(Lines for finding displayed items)
** Start **

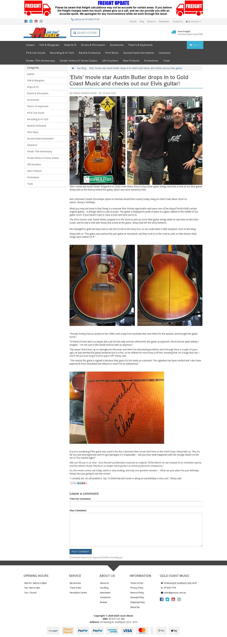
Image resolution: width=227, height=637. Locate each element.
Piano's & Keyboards (140, 45)
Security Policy (137, 597)
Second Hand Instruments (138, 53)
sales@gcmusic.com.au (173, 592)
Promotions (151, 60)
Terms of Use (136, 583)
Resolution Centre (78, 592)
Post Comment (81, 551)
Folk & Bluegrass (49, 45)
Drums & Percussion (93, 45)
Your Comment (78, 510)
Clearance (164, 53)
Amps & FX (70, 45)
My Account (75, 583)
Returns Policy (137, 592)
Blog (142, 21)
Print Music (112, 53)
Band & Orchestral (89, 53)
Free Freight (190, 33)
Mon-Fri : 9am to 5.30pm (35, 583)
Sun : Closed (30, 592)
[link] (161, 599)
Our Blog (81, 68)
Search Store (85, 33)
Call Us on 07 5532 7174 (85, 19)
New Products (131, 60)
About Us (151, 21)
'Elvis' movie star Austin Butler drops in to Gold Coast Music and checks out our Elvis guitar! (135, 68)
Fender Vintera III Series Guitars (78, 60)
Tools (166, 60)
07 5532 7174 (168, 587)
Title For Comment (80, 498)
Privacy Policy (136, 587)
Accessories (117, 45)
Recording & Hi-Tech (62, 53)
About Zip (135, 607)
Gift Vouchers (110, 60)
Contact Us (177, 21)
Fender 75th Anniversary (40, 60)
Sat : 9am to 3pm (32, 587)
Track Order (75, 587)
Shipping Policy (137, 602)
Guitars (30, 45)
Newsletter (164, 21)
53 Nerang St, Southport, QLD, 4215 (179, 583)
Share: (78, 483)
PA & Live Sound (35, 53)
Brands (133, 21)
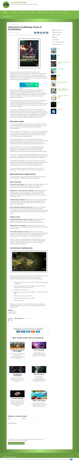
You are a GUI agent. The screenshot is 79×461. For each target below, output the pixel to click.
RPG (6, 12)
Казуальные (43, 12)
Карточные (54, 12)
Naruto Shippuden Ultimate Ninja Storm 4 (63, 89)
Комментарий (12, 423)
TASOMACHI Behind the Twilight (17, 350)
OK (71, 459)
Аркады (14, 12)
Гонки (34, 12)
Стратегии (56, 34)
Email (24, 418)
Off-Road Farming (62, 82)
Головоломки (24, 12)
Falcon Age (60, 68)
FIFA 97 (59, 75)
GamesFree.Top (18, 2)
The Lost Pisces (39, 374)
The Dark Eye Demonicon (17, 374)
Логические (64, 12)
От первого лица (58, 42)
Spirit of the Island (39, 400)
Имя (9, 418)
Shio (58, 55)
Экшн (55, 37)
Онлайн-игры (57, 30)
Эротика (56, 39)
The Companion (39, 350)
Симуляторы (57, 32)
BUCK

** End **

◆ TASK DESCRIPTION ◆
Show every line above that contains the string "Policy", copying each one in full. Treat uppercase and lowercase letters as different.

◆ OUTPUT OF THE TASK ◆
Security Policy (137, 597)
Returns Policy (137, 592)
Privacy Policy (136, 587)
Shipping Policy (137, 602)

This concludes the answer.